1959, William Collins, London
book is in English language
This title is highly recommended.
Like PQ-17, in this book an Arctic convoy is ordered to scatter, knowing there are German battle surface ships ahead; however, PQ-17 is referred to in the narrative, so the action is evidently meant to be placed subsequent to it in time. To add to the treacherous passage, a howling gale blows up.
The book begins by recounting the facts of a mutiny which has recently erupted. As the grim details of the ship's history unfold, it is clear that the rebellion stemmed from exhaustion and hopelessness resulting from an endless succession of tortuous tours of duty escorting convoys. Now, HMS Ulysses is given the chance to redeem herself by making a dangerous journey escorting a Murmansk-bound convoy, and if necessary to act as bait for the Tirpitz. Obviously this is the final blow in terms of morale to the already angry, bitter and war-weary crew who feel their lives are being recklessly endangered by staff officers who understand nothing of Arctic conditions. Animosity among the crew members only makes the burden heavier.

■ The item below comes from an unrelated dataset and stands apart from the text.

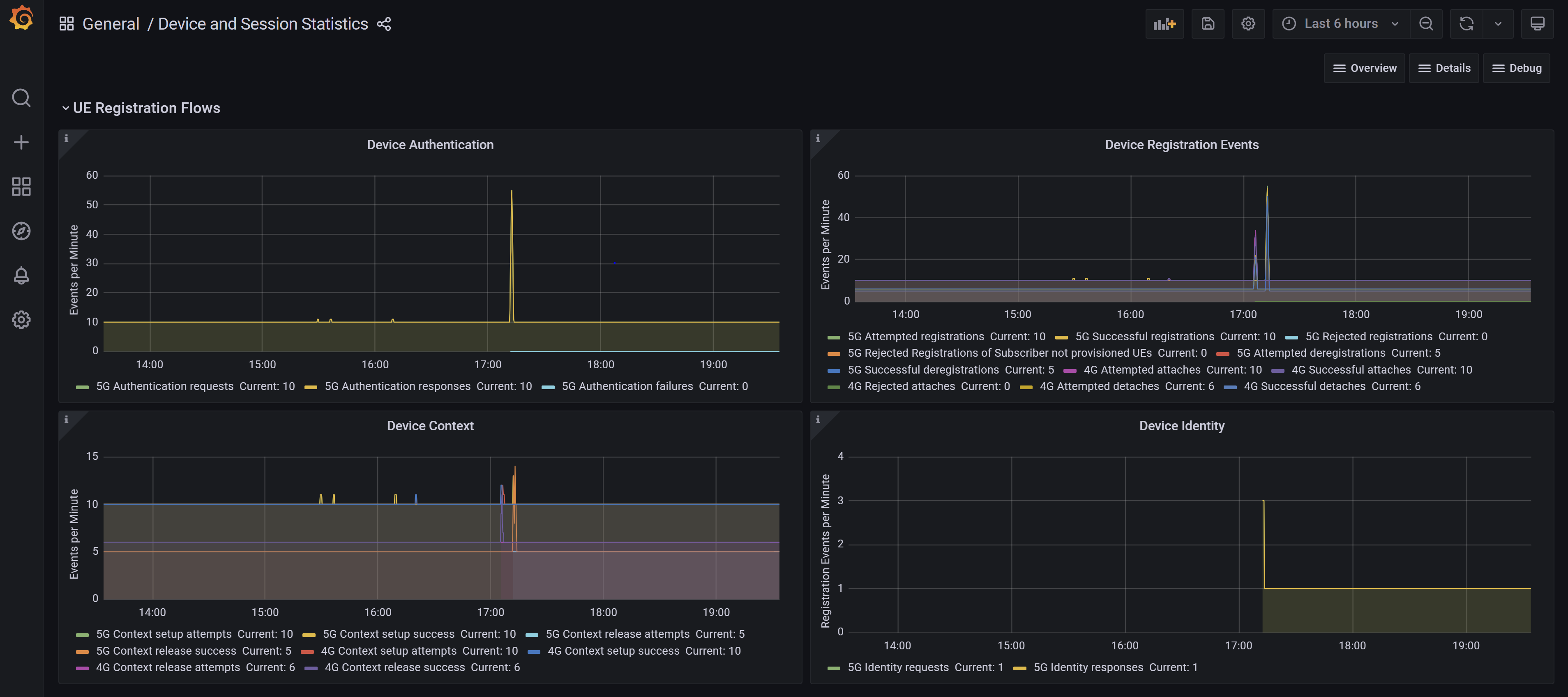Click the Save dashboard icon

tap(1208, 24)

This is an authentic tragedy in the classical sense. It displays unity of place, time and action; the characters are marked by fatal flaws; and a sense of inevitable doom hangs over the narrative from the outset. As the ship is separated from the convoy after the order to scatter, each man plays according to his character. Some find redemption; some find despair; some are revealed as cowards. One man, Ralston, who embodies integrity yet is motivated by revenge, is the most tragic figure in the narrative. In tragedies, revenge never pays; Ralston must make the ultimate act of courage and sacrifice in poetic recompense for the punishment he has dealt out to his enemies.
The most powerful force in the novel is not the Germans, but the weather and the sea. These elemental forces, impartially and implacably tightening their holds on friend and foe alike, are the true universal opponents.
Review written by Tonya Allen.
This review was published on 1 Dec 2000.